Tesla has always been an attention-grabbing company, but the announcement of the $35,000 USD Model 3 might be their biggest yet. Auto enthusiasts and commentators have been eagerly anticipating the release of the carmakers lowest-priced model, and now that the $49,000 premium model is available for US consumers the hype is greater than ever.
While we shouldn’t count on a flat exchange-rate markup when the base model reaches Australia later this year, we are likely to see a price within close range of Australia’s cheapest EVs — Which naturally begs the question: are we on the verge of an EV price war?
The idea isn’t as far-fetched as it may seem. As electric vehicle technology becomes more and more mainstream, price is rapidly becoming the deciding factor for Aussies looking to make the switch from combustion. The Hyundai Ioniq was recently confirmed as Australia’s cheapest EV to-date at just under $50,000, and other carmakers are rapidly following suit with offerings in a similar range.
It’s already started happening in the US. American dealerships are recognising the impact a $35,000 Tesla will have and are rapidly discounting their range of EV offerings. Factor in the reduced running & maintenance costs, and EVs are looking more affordable than ever.
And at $35,000 for all that car, we’re talking about a seriously hard-to-argue prospect for a lot of potential EV buyers.
Under the hood
But true beauty is not skin deep. It doesn’t matter how sexy they made it if Tesla couldn’t deliver the specs to compete in a rapidly-growing market — But they have, and it might be the most exciting part. The base Model 3 can do 0-100 in 5.6 seconds, has over 350 km’s of range, and has the option to be fitted with dual-motor all-wheel drive.

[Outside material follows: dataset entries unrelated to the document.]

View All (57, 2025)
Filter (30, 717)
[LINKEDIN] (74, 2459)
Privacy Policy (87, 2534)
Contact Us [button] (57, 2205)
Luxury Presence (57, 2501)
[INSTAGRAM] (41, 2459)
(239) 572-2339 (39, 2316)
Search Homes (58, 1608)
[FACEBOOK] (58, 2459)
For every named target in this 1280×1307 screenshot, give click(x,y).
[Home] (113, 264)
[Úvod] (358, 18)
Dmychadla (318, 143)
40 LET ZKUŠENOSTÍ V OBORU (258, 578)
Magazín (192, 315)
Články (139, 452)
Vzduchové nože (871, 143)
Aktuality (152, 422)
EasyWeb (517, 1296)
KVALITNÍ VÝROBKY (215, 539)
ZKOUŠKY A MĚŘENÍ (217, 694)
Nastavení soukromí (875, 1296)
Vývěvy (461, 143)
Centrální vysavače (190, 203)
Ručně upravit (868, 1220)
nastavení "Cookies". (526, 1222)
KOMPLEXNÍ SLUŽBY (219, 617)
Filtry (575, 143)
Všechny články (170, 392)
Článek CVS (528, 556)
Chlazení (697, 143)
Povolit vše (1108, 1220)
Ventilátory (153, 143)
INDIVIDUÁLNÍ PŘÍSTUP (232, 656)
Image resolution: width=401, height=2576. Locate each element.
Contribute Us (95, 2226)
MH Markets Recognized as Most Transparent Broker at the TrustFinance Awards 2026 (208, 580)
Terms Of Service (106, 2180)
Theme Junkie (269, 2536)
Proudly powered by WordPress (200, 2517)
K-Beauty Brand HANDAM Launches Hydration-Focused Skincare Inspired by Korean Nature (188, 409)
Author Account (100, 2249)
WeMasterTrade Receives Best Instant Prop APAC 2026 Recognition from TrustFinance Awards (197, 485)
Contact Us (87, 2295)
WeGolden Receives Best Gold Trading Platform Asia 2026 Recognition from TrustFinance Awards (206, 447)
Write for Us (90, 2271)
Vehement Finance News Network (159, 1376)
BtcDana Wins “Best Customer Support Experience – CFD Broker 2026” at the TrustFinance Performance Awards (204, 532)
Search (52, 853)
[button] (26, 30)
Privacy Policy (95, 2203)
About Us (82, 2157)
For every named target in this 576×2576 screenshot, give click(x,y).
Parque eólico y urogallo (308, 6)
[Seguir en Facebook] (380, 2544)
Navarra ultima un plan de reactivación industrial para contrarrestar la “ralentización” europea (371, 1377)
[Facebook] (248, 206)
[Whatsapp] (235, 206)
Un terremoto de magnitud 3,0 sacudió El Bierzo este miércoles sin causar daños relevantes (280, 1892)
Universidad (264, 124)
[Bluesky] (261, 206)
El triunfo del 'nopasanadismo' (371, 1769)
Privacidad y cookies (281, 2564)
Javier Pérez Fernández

Tesla have made a genuine shift with the Model 3. Eight airbags and a hybrid aluminium/steel frame make for strong safety specs alongside traction control, electronic stability and collision avoidance. Up to five adults can reportedly fit comfortably in the car with their luggage. Many of the features from their dearer models have also transitioned to the Model 3, including voice-activated controls, onboard maps & navigation, and keyless entry.
What’s next for Aus?
As much as we like to theorise and argue amongst ourselves, nobody really knows exactly what’s in store for the Australian EV market. Tech and market trends are pointing to some significant growth in the near future, but we’ll have to wait until the back half of this year to know exactly what impact the Model 3 will have Down Under.
The real question is exactly how high the pricing will be. It’s important to remember that any Model 3s coming to Australia will have to be imported, so costs will necessarily go up for Aussie buyers. There’s also the abysmally-low AUD/USD exchange rate to consider; we just can’t buy as much as we’d like for our cash right now.
In spite of these factors we can be confident of one thing; the Model 3 will be by far the cheapest Tesla we’ve ever seen, and it will inevitably affect the EV market nationwide when it lands.